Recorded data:
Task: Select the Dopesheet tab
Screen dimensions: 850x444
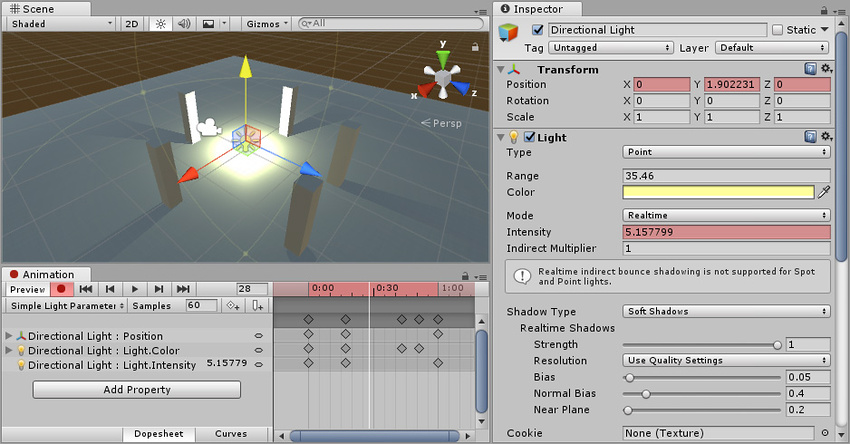Action: tap(158, 434)
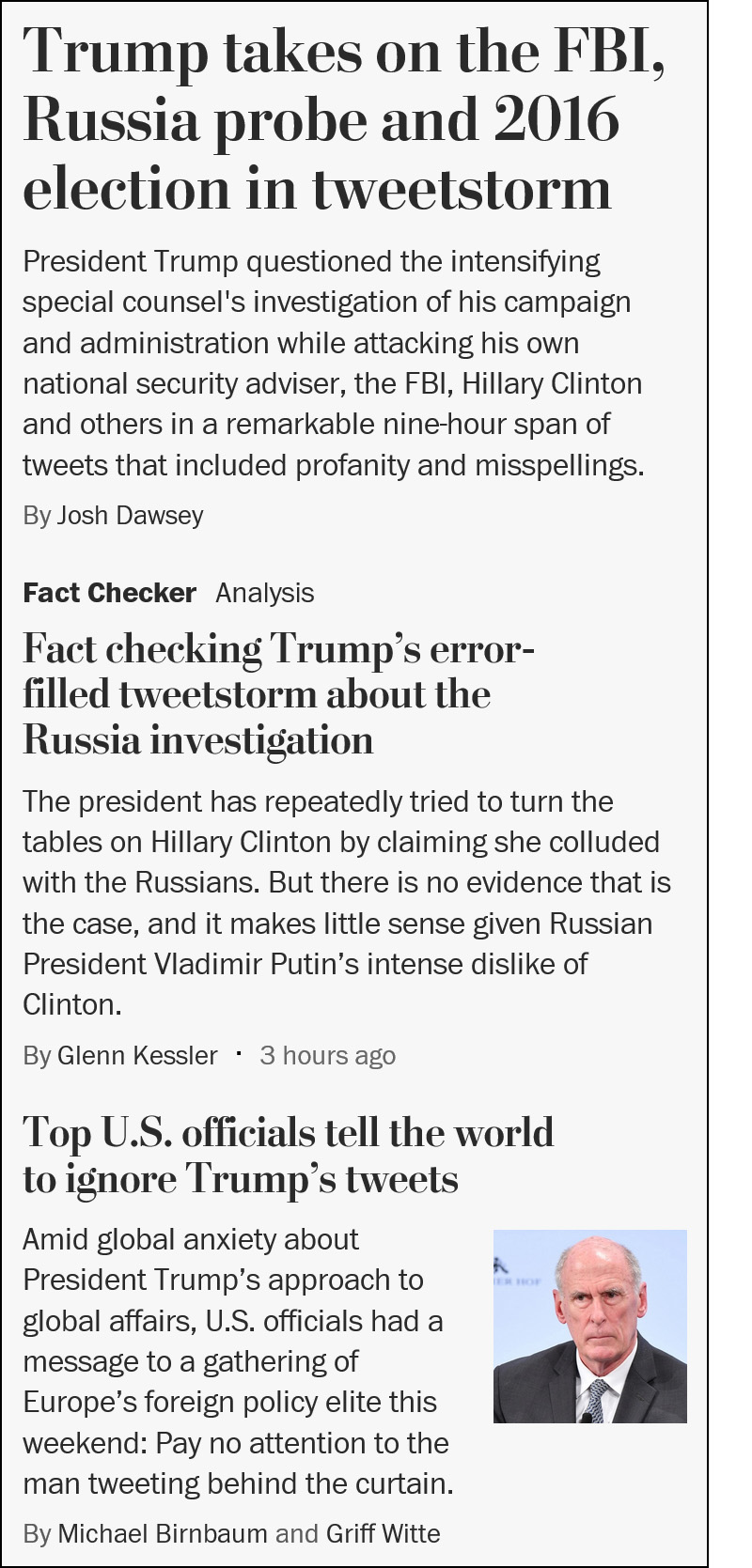Open the Fact Checker section label

[109, 593]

» **About this exercise**
Set down every line above exactly, pictures excluded.

» **Task result**
Task: Select the Dopesheet tab
Screen dimensions: 850x444
Action: tap(158, 434)
Open the Fact Checker section label

[109, 593]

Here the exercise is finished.